The Steel Authority of India (SAIL) is gearing up for a transformative year in FY25, with a strategic focus on expanding capacity and securing raw material resources to solidify its position in the steel industry, the company said in its FY24 annual report. The company flagged that it will look into blending domestic coal for operations to reduce reliance on imports and protect its bottom-line from supply chain shocks.

As the infrastructure-led domestic demand remains robust, SAIL is looking to expand the crude steel production capacity from the existing 19.10 million tonnes per annum (MTPA) to 35.65 MTPA by the year 2031. "At SAIL, we are on track to excel in two focus areas: to maximise capacity utilisation and to provide the best
value to our customers in order to safeguard against the vagaries of market fluctuations," chairman Amarendu Prakash said in a note to shareholders.  The comments come as the domestic steel prices plunged over a three-year low weighed down by rising inventories and globally weak prices.

The outlook for the Indian steel market remains challenging in the short term, with continued downward pressure on prices likely, analytics firm BigMint wrote in its note published on September 2.

EXCERPTED DATA -
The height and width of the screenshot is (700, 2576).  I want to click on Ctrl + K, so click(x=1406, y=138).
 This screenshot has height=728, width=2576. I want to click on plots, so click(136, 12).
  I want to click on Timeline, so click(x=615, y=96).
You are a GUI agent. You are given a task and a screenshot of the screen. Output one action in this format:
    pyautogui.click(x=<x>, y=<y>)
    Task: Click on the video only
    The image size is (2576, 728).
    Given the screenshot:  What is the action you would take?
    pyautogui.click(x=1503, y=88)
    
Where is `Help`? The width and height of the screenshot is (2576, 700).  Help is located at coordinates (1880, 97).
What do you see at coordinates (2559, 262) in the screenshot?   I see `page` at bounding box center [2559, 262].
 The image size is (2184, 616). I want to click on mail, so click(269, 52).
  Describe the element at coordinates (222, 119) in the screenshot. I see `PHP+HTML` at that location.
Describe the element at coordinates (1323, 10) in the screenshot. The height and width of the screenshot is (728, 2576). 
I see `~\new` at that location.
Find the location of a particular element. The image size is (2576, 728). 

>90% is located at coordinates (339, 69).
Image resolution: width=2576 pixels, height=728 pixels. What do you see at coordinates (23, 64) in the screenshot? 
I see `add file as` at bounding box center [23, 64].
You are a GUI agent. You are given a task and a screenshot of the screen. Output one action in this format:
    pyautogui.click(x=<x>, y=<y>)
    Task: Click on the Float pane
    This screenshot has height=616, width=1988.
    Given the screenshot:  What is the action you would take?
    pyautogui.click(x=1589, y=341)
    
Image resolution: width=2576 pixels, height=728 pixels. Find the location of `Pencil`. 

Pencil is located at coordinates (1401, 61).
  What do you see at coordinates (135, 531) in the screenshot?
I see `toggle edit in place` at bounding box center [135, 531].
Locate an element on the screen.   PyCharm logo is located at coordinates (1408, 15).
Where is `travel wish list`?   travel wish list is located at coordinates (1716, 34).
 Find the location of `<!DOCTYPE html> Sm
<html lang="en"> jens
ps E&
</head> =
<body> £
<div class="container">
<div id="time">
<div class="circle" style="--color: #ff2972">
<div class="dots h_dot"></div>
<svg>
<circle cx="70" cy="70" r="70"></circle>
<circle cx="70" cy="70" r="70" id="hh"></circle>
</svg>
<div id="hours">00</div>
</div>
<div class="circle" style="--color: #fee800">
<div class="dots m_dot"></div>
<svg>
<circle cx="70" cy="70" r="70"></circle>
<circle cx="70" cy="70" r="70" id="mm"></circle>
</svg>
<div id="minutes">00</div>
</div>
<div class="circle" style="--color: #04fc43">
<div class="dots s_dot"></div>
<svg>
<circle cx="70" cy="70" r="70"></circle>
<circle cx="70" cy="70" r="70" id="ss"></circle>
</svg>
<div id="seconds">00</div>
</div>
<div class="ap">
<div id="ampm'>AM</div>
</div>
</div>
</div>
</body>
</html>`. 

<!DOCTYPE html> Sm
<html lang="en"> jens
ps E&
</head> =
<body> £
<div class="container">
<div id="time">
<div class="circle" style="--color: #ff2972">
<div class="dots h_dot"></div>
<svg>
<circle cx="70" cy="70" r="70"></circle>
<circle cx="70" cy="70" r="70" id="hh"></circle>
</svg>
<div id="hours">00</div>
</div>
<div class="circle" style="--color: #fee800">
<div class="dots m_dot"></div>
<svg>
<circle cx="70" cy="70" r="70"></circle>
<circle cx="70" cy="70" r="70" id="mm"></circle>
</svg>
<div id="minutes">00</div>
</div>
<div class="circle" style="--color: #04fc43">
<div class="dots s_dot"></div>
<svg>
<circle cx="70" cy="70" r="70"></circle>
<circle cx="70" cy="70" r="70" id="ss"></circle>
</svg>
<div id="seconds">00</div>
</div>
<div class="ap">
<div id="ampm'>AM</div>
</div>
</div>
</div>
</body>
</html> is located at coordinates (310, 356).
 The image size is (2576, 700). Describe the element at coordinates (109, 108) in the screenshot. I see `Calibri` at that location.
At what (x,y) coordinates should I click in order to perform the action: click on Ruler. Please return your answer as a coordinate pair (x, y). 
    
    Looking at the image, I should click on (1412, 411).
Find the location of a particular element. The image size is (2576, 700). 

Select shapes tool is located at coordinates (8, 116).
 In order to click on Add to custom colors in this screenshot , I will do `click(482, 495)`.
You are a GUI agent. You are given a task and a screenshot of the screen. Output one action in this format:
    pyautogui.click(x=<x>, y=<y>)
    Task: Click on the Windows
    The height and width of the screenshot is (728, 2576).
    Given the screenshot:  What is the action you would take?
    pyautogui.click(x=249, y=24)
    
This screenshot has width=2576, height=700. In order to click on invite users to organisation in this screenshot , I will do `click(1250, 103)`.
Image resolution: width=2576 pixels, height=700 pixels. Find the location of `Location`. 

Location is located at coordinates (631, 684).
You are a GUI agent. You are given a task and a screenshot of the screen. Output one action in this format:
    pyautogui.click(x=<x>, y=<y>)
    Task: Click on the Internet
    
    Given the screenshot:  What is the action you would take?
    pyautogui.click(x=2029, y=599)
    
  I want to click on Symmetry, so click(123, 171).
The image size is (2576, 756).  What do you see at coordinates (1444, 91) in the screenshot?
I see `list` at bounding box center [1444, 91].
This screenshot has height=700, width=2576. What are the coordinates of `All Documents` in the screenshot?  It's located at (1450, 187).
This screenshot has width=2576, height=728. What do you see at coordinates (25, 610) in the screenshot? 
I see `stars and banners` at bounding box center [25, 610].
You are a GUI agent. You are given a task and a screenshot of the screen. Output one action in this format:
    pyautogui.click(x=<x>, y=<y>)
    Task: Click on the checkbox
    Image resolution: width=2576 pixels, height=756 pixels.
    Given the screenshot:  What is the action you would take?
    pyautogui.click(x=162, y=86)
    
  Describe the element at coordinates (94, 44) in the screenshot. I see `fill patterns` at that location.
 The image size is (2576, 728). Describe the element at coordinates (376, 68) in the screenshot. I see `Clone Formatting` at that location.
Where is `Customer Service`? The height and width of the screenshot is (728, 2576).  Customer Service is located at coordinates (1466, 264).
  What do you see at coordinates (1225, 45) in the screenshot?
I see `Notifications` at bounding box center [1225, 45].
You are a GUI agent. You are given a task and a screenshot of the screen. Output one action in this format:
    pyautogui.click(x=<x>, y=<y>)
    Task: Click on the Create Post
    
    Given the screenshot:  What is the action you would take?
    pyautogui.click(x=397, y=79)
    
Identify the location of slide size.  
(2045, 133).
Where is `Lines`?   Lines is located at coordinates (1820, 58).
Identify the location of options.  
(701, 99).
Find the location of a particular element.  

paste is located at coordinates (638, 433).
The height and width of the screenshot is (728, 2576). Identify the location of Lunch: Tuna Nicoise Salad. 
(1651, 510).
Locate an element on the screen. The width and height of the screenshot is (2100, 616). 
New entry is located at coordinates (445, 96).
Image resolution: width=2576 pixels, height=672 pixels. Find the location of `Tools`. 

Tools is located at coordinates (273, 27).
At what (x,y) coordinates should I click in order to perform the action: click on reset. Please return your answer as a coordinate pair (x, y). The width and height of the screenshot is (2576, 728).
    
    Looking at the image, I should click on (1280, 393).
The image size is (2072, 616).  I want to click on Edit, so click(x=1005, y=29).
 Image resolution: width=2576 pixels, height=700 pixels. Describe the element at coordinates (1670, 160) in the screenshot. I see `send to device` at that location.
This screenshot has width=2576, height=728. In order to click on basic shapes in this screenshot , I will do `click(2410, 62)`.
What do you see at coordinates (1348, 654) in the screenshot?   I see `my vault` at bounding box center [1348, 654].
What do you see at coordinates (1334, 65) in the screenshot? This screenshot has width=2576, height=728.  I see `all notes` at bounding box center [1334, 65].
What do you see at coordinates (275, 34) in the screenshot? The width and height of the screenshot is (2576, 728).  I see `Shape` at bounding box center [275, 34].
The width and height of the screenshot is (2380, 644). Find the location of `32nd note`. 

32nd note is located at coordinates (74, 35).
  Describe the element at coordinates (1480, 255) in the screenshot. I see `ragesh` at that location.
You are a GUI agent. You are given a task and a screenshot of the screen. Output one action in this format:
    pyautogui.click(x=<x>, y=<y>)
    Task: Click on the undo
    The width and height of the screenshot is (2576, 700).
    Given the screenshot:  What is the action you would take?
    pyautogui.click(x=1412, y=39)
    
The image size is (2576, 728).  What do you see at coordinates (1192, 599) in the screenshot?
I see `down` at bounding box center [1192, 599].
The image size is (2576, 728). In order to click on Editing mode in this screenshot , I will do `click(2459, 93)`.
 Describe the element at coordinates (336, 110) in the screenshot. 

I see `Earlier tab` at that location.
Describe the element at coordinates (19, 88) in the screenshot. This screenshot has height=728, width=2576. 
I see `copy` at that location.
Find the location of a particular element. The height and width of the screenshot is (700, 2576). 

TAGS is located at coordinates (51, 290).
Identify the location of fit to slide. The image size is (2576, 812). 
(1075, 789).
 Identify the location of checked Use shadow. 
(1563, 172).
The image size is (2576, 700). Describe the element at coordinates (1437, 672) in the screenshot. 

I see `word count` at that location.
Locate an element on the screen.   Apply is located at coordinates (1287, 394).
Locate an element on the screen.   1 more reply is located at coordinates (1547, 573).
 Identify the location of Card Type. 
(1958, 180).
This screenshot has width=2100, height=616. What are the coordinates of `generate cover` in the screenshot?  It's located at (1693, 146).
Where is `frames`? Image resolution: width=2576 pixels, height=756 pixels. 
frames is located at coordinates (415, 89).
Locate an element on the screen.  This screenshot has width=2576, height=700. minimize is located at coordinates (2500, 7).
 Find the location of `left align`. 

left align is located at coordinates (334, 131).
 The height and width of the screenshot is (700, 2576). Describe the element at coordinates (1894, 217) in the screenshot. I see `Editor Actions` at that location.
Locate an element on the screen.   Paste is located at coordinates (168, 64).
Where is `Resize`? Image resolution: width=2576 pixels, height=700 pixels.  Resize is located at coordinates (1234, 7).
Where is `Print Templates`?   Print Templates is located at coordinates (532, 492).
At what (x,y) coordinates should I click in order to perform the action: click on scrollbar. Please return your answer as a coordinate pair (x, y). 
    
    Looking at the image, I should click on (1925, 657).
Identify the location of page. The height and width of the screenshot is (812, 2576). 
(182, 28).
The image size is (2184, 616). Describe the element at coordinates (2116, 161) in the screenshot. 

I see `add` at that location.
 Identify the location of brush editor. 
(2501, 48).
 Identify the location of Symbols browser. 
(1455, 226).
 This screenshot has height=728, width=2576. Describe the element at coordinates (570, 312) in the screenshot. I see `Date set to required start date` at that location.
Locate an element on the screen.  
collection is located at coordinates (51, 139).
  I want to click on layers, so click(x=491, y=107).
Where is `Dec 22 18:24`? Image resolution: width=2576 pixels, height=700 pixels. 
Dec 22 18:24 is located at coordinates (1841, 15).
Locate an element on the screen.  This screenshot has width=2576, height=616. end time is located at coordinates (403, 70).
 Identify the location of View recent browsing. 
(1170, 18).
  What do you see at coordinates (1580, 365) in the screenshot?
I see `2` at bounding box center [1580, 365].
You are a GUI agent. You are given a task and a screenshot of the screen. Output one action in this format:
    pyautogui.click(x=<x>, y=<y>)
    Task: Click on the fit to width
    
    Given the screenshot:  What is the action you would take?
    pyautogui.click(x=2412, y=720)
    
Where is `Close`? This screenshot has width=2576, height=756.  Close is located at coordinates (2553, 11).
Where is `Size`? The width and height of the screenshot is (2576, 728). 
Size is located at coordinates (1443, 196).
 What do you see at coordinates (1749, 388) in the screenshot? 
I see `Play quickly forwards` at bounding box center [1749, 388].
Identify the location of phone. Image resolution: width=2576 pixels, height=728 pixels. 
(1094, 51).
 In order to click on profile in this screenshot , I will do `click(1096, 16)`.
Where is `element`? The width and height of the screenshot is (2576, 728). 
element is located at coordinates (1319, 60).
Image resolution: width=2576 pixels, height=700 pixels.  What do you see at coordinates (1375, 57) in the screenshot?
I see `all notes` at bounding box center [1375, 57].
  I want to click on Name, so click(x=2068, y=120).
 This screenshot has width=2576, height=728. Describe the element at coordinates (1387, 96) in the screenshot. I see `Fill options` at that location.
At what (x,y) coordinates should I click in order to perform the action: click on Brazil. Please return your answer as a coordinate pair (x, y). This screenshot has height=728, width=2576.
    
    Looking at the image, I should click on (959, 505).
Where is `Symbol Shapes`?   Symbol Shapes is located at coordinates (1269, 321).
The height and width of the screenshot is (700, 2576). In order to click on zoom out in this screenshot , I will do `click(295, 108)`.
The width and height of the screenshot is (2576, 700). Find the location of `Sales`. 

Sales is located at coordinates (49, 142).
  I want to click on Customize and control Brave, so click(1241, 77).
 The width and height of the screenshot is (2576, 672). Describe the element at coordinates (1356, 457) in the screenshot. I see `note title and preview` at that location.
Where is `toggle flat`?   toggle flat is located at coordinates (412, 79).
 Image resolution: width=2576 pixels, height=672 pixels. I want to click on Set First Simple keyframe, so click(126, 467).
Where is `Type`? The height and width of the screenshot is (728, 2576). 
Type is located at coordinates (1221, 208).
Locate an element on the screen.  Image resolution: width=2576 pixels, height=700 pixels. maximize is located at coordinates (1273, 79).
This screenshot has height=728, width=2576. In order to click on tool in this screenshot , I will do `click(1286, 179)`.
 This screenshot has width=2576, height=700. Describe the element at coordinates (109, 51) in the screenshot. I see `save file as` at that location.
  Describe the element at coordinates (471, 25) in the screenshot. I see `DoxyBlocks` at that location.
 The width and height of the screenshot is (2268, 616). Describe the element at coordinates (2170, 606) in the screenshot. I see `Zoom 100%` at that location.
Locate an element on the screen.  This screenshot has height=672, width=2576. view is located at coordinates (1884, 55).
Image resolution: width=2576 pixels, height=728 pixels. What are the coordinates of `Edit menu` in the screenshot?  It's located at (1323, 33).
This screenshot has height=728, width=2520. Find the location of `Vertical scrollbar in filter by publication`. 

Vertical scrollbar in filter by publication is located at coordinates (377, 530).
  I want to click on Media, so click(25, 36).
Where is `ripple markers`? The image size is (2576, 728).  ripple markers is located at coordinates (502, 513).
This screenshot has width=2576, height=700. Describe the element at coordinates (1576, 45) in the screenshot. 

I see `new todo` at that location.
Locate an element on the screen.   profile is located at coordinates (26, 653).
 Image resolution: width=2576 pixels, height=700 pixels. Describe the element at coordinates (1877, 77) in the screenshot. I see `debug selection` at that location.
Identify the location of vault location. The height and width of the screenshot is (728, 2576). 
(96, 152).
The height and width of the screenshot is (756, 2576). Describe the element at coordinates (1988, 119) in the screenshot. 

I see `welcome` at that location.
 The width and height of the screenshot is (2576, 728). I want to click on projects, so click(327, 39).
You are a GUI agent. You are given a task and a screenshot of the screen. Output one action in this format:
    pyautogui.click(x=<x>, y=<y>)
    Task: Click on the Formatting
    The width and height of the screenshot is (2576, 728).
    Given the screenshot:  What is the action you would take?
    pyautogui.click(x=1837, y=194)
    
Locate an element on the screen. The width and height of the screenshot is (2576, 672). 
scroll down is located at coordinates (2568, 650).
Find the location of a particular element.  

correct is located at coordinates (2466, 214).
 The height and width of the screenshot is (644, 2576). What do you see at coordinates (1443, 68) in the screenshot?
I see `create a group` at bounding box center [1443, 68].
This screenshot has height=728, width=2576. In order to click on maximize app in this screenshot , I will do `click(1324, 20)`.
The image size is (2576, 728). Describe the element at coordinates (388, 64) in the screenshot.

OBJECTIVES -
(1) Translate this sentence from the passage on SAIL into French: "The outlook for the Indian steel market remains challenging in the short term, with continued downward pressure on prices likely, analytics firm BigMint wrote in its note published on September 2."
(2) Duplicate the part of the passage on SAIL starting with "As the infrastructure-led" and going on through "globally weak prices.".

FULL ANSWERS -
(1) Les perspectives du marché indien de l'acier restent difficiles à court terme, avec une probable poursuite de la pression à la baisse sur les prix, a écrit la société d'analyse BigMint dans sa note publiée le 2 septembre.

(2)
As the infrastructure-led domestic demand remains robust, SAIL is looking to expand the crude steel production capacity from the existing 19.10 million tonnes per annum (MTPA) to 35.65 MTPA by the year 2031. "At SAIL, we are on track to excel in two focus areas: to maximise capacity utilisation and to provide the best
value to our customers in order to safeguard against the vagaries of market fluctuations," chairman Amarendu Prakash said in a note to shareholders.  The comments come as the domestic steel prices plunged over a three-year low weighed down by rising inventories and globally weak prices.